WHAT TO WORK ON |
1 > Reproduce the portion of the voting rights commentary between "In both Callais" and "to defend democracy.", inclusive.
2 > For each statement, state whether the voting rights commentary supports it. Answer yes or no and quote the words of the commentary that decide the answer. (a) The Governor of Louisiana halted the primary election process so that the voting districts could be redrawn. (b) A Louisiana Governor suspended an election process during the COVID-19 pandemic. (c) In Allen v. Caster, the Supreme Court majority upheld the lower court's order concerning Alabama's voting districts.

··· QUOTED PASSAGE ···

Recent rulings by the majority of Supreme Court Justices – all but one of whom were appointed by a President who lost the popular vote – have made the Voting Rights Act essentially useless. These developments are not surprising given the ideological priorities of the Supreme Court majority, which is led by the Chief Justice who has worked for decades to dismantle the Voting Rights Act. At a time when the Republican Party and its electoral candidates face widespread and escalating criticism for the current Federal regime’s policies and actions, recent rulings by the Supreme Court majority have enabled Republican officials in multiple States to change voting districts in the midst of election primaries to favor preferred electoral candidates – reducing people of color’s representation in Congress in the process. In this context, it warrants emphasizing that the Voting Rights Act was one of the most significant civil rights and civil liberties laws, and Congress adopted it to remedy many decades of race discrimination across the country and to prevent such discrimination in the future.

In Louisiana v. Callais, the Supreme Court majority ruled that action under the Voting Rights Act, which created a second majority Black voting district in Louisiana as a remedy for race discrimination in voting rights, was itself somehow illegally discriminatory. In response to Callais, the Governor of Louisiana alleged that the State now faces a supposed emergency and stopped the ongoing primary election process in its tracks so the voting districts can be redrawn. Tellingly, no Louisiana Governor ever previously suspended an election process because of an emergency – even during the COVID-19 global pandemic that forced a national shutdown and killed many millions of people. More to the point, Louisiana is using the purported emergency to impose new voting districts so that there may cease to be any majority Black districts in a State with a large Black population.

Relatedly, in Allen v. Caster, the Supreme Court majority reversed the order by the lower court that Alabama must use voting districts drawn to remedy race discrimination in voting rights. Specifically, the Supreme Court majority ruled in Allen that Alabama can eliminate at least one of only two majority Black voting districts in the State that also has a large Black population. The opinion in Allen is especially shocking because, only three years ago, the Supreme Court previously determined that Alabama’s voting district map was racially discriminatory. Given the ideological motivations of the Supreme Court majority, however, the outcome in Allen unfortunately is not surprising.

In both Callais and Allen, the Supreme Court majority rationalized its judicial activism by declaring that the law only prohibits explicitly and intentionally racist gerrymandering of voting districts – a nearly impossible evidentiary hurdle to overcome as a practical matter. Given the racially driven gerrymandering now happening in Louisiana, Alabama, Tennessee, and other States that formed the Southern Confederacy, people of all racial identities committed to basic fairness and the rule of law are organizing and mobilizing on a broad-based scale to defend democracy.

··· MATERIAL SHOWN ···

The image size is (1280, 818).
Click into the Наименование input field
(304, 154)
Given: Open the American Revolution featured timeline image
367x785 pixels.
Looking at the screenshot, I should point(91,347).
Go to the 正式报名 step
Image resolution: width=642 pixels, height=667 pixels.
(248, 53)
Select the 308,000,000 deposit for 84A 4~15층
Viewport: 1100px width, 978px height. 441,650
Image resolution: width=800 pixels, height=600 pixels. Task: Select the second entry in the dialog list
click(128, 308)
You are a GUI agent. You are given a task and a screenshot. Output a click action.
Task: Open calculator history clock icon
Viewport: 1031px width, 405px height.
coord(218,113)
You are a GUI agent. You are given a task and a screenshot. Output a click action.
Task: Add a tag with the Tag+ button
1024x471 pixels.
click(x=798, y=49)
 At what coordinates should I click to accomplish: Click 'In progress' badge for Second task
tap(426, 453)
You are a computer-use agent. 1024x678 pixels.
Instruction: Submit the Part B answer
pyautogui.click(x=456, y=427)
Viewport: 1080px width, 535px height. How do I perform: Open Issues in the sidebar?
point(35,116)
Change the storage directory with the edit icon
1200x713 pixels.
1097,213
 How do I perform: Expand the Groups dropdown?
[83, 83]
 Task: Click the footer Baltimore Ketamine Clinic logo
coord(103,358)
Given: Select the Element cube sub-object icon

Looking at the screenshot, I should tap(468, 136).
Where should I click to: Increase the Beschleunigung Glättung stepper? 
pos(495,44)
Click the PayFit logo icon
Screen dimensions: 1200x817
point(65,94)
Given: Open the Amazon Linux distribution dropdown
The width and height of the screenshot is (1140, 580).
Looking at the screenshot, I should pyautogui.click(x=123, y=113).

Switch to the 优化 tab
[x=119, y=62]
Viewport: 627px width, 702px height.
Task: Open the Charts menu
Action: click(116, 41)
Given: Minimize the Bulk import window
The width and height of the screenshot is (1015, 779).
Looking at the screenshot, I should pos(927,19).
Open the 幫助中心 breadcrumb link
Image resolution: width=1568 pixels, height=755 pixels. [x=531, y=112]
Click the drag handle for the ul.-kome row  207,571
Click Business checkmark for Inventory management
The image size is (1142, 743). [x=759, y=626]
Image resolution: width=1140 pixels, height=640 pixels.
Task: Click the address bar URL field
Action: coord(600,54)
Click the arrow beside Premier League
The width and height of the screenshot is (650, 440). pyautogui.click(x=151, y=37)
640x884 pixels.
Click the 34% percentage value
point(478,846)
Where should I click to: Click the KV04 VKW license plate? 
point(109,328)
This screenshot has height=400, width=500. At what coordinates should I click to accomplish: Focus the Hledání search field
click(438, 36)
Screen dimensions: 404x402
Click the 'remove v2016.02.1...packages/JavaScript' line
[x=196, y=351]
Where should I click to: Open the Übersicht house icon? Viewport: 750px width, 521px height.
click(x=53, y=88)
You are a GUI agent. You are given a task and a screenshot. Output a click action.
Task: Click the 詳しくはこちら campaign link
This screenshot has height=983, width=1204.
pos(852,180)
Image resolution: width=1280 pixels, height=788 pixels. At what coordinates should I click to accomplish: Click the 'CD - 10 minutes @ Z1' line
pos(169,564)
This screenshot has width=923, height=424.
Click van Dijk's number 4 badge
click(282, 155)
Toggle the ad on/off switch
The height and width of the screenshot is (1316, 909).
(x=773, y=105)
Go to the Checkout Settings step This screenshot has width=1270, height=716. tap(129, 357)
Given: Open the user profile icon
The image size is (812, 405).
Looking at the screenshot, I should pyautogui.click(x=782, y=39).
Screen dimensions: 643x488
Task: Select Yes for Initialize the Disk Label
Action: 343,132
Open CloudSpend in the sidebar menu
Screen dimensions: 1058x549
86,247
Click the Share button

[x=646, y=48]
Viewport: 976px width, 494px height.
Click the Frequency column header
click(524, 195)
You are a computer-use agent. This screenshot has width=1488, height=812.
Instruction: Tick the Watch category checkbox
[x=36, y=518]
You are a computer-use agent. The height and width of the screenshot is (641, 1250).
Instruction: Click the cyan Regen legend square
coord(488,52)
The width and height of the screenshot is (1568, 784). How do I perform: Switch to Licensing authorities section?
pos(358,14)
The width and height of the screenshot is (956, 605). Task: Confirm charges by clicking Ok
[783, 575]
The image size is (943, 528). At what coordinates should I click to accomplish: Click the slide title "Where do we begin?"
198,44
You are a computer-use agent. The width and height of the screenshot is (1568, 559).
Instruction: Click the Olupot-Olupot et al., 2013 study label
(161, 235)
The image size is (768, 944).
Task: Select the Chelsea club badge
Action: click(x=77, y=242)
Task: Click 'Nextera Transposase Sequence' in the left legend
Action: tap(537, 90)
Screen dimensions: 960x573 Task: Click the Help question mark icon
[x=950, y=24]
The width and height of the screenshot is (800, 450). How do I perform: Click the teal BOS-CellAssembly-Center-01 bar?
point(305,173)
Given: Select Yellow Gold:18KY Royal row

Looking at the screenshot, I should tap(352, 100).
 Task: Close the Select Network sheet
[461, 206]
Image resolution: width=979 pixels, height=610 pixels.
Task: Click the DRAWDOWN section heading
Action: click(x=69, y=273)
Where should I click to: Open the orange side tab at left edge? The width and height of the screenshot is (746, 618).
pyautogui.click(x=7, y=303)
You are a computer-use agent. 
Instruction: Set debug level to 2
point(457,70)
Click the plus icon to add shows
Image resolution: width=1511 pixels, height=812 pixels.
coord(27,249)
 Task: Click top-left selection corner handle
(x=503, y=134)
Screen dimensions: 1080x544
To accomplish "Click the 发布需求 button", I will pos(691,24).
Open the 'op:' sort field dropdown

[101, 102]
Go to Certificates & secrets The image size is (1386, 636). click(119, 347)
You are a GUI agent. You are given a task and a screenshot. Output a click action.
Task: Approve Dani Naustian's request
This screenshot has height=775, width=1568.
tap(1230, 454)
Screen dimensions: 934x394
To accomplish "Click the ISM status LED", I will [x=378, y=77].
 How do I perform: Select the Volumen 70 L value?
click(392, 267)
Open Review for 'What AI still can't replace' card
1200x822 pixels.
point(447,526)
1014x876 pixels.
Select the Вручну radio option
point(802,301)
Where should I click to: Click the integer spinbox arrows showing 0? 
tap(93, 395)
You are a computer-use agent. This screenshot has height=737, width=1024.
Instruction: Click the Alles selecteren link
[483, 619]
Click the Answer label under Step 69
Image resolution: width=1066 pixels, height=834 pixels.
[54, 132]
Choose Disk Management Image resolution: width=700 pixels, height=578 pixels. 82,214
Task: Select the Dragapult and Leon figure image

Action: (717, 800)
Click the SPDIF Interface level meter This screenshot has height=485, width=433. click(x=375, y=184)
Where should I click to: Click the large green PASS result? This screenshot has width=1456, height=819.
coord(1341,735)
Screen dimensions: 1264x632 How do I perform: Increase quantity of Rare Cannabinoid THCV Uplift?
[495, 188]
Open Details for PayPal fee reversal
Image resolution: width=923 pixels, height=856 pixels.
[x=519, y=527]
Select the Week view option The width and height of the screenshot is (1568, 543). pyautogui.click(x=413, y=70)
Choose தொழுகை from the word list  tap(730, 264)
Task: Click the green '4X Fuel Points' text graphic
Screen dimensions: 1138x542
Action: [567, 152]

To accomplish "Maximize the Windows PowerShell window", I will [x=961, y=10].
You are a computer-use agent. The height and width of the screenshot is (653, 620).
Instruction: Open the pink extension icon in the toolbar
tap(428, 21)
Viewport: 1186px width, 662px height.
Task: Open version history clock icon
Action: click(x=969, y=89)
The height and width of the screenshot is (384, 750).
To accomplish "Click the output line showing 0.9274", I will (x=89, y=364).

···

SOLUTION LIST |
1 >
In both Callais and Allen, the Supreme Court majority rationalized its judicial activism by declaring that the law only prohibits explicitly and intentionally racist gerrymandering of voting districts – a nearly impossible evidentiary hurdle to overcome as a practical matter. Given the racially driven gerrymandering now happening in Louisiana, Alabama, Tennessee, and other States that formed the Southern Confederacy, people of all racial identities committed to basic fairness and the rule of law are organizing and mobilizing on a broad-based scale to defend democracy.

2 >
(a) Yes: "stopped the ongoing primary election process in its tracks so the voting districts can be redrawn."
(b) No: "no Louisiana Governor ever previously suspended an election process because of an emergency – even during the COVID-19 global pandemic."
(c) No: "the Supreme Court majority reversed the order by the lower court that Alabama must use voting districts drawn to remedy race discrimination in voting rights."